納期限までに納付がない場合には、加算税や延滞税を負担しなければならないことがあります。
納付する税額がない場合であっても、「本税」欄が「0」の所得税徴収高計算書(納付書)を所轄の税務署に提出することとされています。
手引が並べている作業の順番
手引の目次は、年末調整のしかたを次の順に並べています。
- 年末調整の手順
- 各種控除額の確認
- 年税額の計算
- 過不足額の精算
- 税額の納付と所得税徴収高計算書(納付書)の記載
- 年末調整後に給与の追加払や扶養親族等の異動があった場合の再調整
そのあとに「Ⅳ 令和9年分の給与の源泉徴収事務」が置かれ、令和9年から変わる事項と、扶養控除等(異動)申告書の受理と内容の確認が並んでいます。
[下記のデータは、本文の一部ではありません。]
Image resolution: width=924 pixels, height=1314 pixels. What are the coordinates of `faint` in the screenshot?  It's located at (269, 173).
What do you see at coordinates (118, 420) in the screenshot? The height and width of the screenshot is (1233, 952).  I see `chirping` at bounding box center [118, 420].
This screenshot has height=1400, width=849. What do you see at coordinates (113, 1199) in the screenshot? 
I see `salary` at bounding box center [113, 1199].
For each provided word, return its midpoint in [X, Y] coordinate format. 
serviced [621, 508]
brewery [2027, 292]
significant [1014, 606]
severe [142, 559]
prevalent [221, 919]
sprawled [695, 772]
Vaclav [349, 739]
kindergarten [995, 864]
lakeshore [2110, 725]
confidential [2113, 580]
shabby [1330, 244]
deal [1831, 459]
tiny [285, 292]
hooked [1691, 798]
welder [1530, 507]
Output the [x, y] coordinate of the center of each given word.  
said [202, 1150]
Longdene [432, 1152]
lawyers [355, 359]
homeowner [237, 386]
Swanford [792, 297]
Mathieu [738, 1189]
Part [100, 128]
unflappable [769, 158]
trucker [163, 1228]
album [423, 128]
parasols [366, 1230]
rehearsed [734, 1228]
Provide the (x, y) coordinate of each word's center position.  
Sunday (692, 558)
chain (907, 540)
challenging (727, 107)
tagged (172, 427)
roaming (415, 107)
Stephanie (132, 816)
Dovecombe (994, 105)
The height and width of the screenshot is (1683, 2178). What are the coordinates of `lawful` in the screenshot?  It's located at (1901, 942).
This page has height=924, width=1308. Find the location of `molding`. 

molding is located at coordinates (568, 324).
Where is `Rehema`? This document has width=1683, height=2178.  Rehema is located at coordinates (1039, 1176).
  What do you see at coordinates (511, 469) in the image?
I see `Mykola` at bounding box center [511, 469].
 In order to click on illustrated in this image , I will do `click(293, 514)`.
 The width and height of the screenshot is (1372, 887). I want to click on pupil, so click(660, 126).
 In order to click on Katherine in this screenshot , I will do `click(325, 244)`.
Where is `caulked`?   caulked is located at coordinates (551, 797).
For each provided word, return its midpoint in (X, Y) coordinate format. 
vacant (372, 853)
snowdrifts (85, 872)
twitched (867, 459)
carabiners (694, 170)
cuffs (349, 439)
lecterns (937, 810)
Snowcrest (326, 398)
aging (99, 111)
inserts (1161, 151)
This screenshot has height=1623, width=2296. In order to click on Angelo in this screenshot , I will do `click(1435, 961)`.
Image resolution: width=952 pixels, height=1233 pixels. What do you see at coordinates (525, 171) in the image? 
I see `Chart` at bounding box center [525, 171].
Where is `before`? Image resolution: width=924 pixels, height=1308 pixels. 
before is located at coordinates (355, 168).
手引には、令和8年分の年末調整等のための給与所得控除後の給与等の金額の表と、令和8年分の年末調整のための算出所得税額の速算表も収められています。
まとめ
今年の年末調整について、手引の記載から確認できるのは次の点です。
- 手引は、本年の年末調整において行われている改正として、基礎控除の引上げ、給与所得控除の最低保障額の引上げ、扶養親族等の所得要件の改正、年齢23歳未満の扶養親族を有する場合の生命保険料控除の特例の創設を挙げている
- 手引は、令和8年12月1日以後に行う令和8年分の年末調整について、令和8年7月1日現在の所得税法等関係法令の規定に基づいて作成されている
- 令和8年分の各種情報は、令和8年10月頃に掲載される
- 年末調整に係る源泉徴収をした所得税及び復興特別所得税の納期限は令和9年1月12日、納期の特例の承認を受けている場合は令和9年1月20日
まず押さえておきたいのは、手引が挙げた項目と、納期限の日付です。